April 4th marked International Day for Mine Awareness and Assistance in Mine Action, a time to remember the deadly threat land mines pose to millions of people in at least seventy-eight countries around the world. According to the United Nations, landmines and explosive remnants of war kill or injure thousands people each year. The UN Children’s Fund says that more than one-third of all civilian mine casualties are children.
No people know better the tragic effects of landmines than the people of Afghanistan. During the past two decades, more than seventy-thousand Afghans have been killed or wounded by mines or unexploded ordinance. According to Dr. Mohammed Reza, Program Director of the UN Mine Action Center for Afghanistan, some sixty Afghan people die or are injured by these weapons each month. “We’re talking about people who’ve come [home] after years of being refugees,” said Dr. Reza. “Even the government ministries – for example, the Ministry of Public Works, if they want to build roads, or the Ministry of Energy if they want to bring electricity to a city – they make mistakes and they do not see the mines.” Dr. Reza says the mines are a serious obstacle to Afghanistan’s reconstruction and development.
The United States has been working since 1988 to help the Afghan people rid themselves of this deadly menace and recover from its terrible effects. In 1993, the U.S. established the inter-agency U.S. Humanitarian Mine Action Program, the largest of its kind in the world. The U.S. has invested over one-billion two-hundred-million dollars to clear land mines, foster mine risk education, render assistance to mine survivors, train foreign de-miners and advance mine clearance techniques. U.S. Assistance has helped Costa Rica, Djibouti, Guatemala, Honduras, Kosovo, Macedonia, Namibia, and Suriname to become free from the deadly toll of mines.

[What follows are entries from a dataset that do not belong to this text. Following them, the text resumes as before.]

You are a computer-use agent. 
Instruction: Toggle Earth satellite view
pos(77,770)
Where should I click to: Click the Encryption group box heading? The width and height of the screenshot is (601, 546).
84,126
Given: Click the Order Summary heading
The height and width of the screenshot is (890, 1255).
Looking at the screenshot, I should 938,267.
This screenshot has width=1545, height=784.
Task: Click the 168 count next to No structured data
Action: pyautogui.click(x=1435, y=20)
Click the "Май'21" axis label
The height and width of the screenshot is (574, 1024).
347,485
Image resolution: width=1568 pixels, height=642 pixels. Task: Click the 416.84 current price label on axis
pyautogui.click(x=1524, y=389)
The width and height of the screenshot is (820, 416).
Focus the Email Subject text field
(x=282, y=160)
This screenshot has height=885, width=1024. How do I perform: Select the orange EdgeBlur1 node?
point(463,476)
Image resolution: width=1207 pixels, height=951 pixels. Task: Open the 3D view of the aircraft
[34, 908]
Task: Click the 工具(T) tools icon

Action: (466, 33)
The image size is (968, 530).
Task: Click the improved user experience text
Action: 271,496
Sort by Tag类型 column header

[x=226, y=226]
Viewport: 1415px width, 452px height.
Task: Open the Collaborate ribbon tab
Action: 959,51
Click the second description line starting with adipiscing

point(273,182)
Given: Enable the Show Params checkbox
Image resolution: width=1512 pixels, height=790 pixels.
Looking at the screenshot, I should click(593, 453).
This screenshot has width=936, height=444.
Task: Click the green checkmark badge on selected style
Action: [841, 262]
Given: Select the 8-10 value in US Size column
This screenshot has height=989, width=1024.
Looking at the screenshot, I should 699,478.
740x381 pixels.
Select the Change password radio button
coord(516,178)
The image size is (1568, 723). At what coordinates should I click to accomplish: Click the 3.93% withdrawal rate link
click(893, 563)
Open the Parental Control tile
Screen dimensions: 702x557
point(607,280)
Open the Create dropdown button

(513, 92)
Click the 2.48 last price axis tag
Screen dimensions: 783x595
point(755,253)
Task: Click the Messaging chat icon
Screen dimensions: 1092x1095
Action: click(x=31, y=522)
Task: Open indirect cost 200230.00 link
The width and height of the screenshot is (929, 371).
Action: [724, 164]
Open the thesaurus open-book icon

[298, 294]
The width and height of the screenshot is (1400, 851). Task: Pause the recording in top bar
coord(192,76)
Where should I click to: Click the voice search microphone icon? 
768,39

In a statement, the U.S. State Department said, “Our efforts are reflected in a major decrease in the number of landmine and explosive remnants of war casualties around the word. From an estimated twenty-six-thousand casualties four years ago, five-thousand-seven-hundred-fifty-one were reported worldwide in 2006. By working together, the United States, other donors, and the mine action community can continue working toward an ‘impact free’ world.”